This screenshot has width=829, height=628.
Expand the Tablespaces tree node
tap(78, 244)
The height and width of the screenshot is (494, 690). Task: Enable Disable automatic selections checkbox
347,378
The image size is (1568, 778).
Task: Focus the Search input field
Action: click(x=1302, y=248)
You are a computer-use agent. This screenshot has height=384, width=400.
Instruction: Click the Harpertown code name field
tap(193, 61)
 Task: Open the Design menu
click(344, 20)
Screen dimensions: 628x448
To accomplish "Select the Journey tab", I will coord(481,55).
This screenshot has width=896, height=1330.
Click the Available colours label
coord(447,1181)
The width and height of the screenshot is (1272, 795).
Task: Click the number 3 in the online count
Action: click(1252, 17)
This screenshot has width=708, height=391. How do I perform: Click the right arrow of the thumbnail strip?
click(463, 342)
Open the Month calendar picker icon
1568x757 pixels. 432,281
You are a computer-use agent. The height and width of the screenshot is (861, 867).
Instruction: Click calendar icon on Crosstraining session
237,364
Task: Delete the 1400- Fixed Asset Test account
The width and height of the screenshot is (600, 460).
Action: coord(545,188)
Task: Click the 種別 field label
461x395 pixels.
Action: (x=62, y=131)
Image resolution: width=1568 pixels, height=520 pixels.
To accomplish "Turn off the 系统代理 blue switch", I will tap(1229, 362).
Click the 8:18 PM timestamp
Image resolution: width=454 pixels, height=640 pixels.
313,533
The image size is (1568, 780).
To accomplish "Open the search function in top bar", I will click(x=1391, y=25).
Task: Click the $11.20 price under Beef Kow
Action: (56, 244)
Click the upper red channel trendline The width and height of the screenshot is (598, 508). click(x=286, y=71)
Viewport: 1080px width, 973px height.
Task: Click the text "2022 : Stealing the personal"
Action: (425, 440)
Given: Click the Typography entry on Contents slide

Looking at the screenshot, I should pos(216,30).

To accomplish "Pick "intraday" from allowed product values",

○ ○ ○ ○

— Exercise brief —
Put the lines of the listing into a JSON list of strings, one string per line and blank lines left out, beginning at the line that contains "Click the upper" and continuing through the end of the listing.

— The output —
[
  "Click the upper red channel trendline The width and height of the screenshot is (598, 508). click(x=286, y=71)",
  "Viewport: 1080px width, 973px height.",
  "Task: Click the text \"2022 : Stealing the personal\"",
  "Action: (425, 440)",
  "Given: Click the Typography entry on Contents slide",
  "Looking at the screenshot, I should pos(216,30).",
  "To accomplish \"Pick \"intraday\" from allowed product values\","
]